Given records: Begin

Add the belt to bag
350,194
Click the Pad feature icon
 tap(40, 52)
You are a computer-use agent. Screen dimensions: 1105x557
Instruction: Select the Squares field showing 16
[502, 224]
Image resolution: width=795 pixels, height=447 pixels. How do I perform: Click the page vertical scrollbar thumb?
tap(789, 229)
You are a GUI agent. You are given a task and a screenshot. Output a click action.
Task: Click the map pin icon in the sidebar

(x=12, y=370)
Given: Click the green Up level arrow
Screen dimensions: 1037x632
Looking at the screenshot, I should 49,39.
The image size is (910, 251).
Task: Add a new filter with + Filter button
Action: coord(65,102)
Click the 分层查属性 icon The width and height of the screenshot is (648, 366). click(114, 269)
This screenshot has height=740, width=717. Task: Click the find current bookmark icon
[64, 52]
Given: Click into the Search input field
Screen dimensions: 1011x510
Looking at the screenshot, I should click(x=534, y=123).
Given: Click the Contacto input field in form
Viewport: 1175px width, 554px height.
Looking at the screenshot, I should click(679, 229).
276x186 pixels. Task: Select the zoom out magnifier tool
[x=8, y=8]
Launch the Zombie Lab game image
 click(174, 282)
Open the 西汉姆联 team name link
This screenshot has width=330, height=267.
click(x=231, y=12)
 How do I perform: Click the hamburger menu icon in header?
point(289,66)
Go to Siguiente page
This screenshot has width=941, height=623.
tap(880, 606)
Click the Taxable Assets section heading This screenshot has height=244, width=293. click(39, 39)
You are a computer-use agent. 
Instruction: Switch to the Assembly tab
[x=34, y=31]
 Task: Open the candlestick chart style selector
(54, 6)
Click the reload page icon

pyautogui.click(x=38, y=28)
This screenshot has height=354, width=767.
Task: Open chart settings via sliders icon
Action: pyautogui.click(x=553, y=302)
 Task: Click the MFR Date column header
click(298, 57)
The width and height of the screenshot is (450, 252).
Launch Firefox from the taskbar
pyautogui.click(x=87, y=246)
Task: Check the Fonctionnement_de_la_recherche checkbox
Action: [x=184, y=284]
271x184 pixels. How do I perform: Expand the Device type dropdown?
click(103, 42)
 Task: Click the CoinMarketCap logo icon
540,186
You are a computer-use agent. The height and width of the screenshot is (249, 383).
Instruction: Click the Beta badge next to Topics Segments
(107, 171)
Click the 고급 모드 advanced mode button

Given records: End

→ Your assignment
Whenever a line of the entries contains "agent", it counts toward the total; state that total alone.

→ Your solution
4